Work instruction ▸ Without altering a single word, repeat the records that follow.

Data for analysis ▸

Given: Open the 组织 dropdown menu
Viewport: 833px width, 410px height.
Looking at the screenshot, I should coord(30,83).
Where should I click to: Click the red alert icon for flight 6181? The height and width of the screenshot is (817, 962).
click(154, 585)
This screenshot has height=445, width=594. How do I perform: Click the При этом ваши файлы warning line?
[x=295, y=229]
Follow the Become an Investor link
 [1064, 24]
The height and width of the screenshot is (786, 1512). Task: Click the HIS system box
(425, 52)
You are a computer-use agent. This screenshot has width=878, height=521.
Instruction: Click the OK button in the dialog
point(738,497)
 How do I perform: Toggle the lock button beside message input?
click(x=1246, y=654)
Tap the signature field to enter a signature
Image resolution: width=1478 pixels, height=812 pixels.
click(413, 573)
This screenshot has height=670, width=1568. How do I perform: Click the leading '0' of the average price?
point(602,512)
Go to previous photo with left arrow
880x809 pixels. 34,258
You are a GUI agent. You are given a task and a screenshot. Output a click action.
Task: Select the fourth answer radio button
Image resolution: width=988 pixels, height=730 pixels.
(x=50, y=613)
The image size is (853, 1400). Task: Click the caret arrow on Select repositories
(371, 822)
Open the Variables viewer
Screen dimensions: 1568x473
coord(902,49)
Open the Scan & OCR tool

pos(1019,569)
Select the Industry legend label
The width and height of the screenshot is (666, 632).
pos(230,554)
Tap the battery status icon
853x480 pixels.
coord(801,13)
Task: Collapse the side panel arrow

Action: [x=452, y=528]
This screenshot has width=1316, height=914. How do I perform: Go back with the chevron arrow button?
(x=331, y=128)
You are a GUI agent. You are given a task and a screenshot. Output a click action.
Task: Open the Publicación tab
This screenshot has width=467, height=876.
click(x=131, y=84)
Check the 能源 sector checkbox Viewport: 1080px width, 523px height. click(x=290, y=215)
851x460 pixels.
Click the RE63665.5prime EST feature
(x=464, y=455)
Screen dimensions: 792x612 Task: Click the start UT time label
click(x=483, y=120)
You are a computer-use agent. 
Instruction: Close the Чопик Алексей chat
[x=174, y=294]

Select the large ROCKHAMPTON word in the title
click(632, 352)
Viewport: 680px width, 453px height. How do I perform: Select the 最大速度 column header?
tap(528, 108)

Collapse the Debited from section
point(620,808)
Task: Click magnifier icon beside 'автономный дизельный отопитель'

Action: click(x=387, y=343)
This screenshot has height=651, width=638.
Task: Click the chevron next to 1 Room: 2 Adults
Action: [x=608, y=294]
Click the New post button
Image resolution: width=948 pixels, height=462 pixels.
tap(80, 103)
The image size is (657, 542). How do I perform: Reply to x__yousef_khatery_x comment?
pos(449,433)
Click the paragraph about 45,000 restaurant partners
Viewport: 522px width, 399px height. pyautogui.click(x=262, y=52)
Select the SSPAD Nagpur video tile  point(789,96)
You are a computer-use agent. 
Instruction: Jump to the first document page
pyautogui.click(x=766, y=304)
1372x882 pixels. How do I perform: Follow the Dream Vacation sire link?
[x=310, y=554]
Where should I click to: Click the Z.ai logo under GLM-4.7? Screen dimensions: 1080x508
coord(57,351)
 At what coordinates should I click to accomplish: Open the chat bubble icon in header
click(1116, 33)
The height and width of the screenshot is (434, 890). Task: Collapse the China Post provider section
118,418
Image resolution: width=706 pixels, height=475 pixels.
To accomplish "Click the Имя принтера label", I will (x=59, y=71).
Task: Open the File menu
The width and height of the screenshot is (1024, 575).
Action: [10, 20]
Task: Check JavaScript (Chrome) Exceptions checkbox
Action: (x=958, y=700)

Answer box ▸
Given: Open the 组织 dropdown menu
Viewport: 833px width, 410px height.
Looking at the screenshot, I should coord(30,83).
Where should I click to: Click the red alert icon for flight 6181? The height and width of the screenshot is (817, 962).
click(154, 585)
This screenshot has height=445, width=594. How do I perform: Click the При этом ваши файлы warning line?
[x=295, y=229]
Follow the Become an Investor link
 [1064, 24]
The height and width of the screenshot is (786, 1512). Task: Click the HIS system box
(425, 52)
You are a computer-use agent. This screenshot has width=878, height=521.
Instruction: Click the OK button in the dialog
point(738,497)
 How do I perform: Toggle the lock button beside message input?
click(x=1246, y=654)
Tap the signature field to enter a signature
Image resolution: width=1478 pixels, height=812 pixels.
click(413, 573)
This screenshot has height=670, width=1568. How do I perform: Click the leading '0' of the average price?
point(602,512)
Go to previous photo with left arrow
880x809 pixels. 34,258
You are a GUI agent. You are given a task and a screenshot. Output a click action.
Task: Select the fourth answer radio button
Image resolution: width=988 pixels, height=730 pixels.
(x=50, y=613)
The image size is (853, 1400). Task: Click the caret arrow on Select repositories
(371, 822)
Open the Variables viewer
Screen dimensions: 1568x473
coord(902,49)
Open the Scan & OCR tool

pos(1019,569)
Select the Industry legend label
The width and height of the screenshot is (666, 632).
pos(230,554)
Tap the battery status icon
853x480 pixels.
coord(801,13)
Task: Collapse the side panel arrow

Action: [x=452, y=528]
This screenshot has width=1316, height=914. How do I perform: Go back with the chevron arrow button?
(x=331, y=128)
You are a GUI agent. You are given a task and a screenshot. Output a click action.
Task: Open the Publicación tab
This screenshot has width=467, height=876.
click(x=131, y=84)
Check the 能源 sector checkbox Viewport: 1080px width, 523px height. click(x=290, y=215)
851x460 pixels.
Click the RE63665.5prime EST feature
(x=464, y=455)
Screen dimensions: 792x612 Task: Click the start UT time label
click(x=483, y=120)
You are a computer-use agent. 
Instruction: Close the Чопик Алексей chat
[x=174, y=294]

Select the large ROCKHAMPTON word in the title
click(632, 352)
Viewport: 680px width, 453px height. How do I perform: Select the 最大速度 column header?
tap(528, 108)

Collapse the Debited from section
point(620,808)
Task: Click magnifier icon beside 'автономный дизельный отопитель'

Action: click(x=387, y=343)
This screenshot has height=651, width=638.
Task: Click the chevron next to 1 Room: 2 Adults
Action: [x=608, y=294]
Click the New post button
Image resolution: width=948 pixels, height=462 pixels.
tap(80, 103)
The image size is (657, 542). How do I perform: Reply to x__yousef_khatery_x comment?
pos(449,433)
Click the paragraph about 45,000 restaurant partners
Viewport: 522px width, 399px height. pyautogui.click(x=262, y=52)
Select the SSPAD Nagpur video tile  point(789,96)
You are a computer-use agent. 
Instruction: Jump to the first document page
pyautogui.click(x=766, y=304)
1372x882 pixels. How do I perform: Follow the Dream Vacation sire link?
[x=310, y=554]
Where should I click to: Click the Z.ai logo under GLM-4.7? Screen dimensions: 1080x508
coord(57,351)
 At what coordinates should I click to accomplish: Open the chat bubble icon in header
click(1116, 33)
The height and width of the screenshot is (434, 890). Task: Collapse the China Post provider section
118,418
Image resolution: width=706 pixels, height=475 pixels.
To accomplish "Click the Имя принтера label", I will (x=59, y=71).
Task: Open the File menu
The width and height of the screenshot is (1024, 575).
Action: [10, 20]
Task: Check JavaScript (Chrome) Exceptions checkbox
Action: (x=958, y=700)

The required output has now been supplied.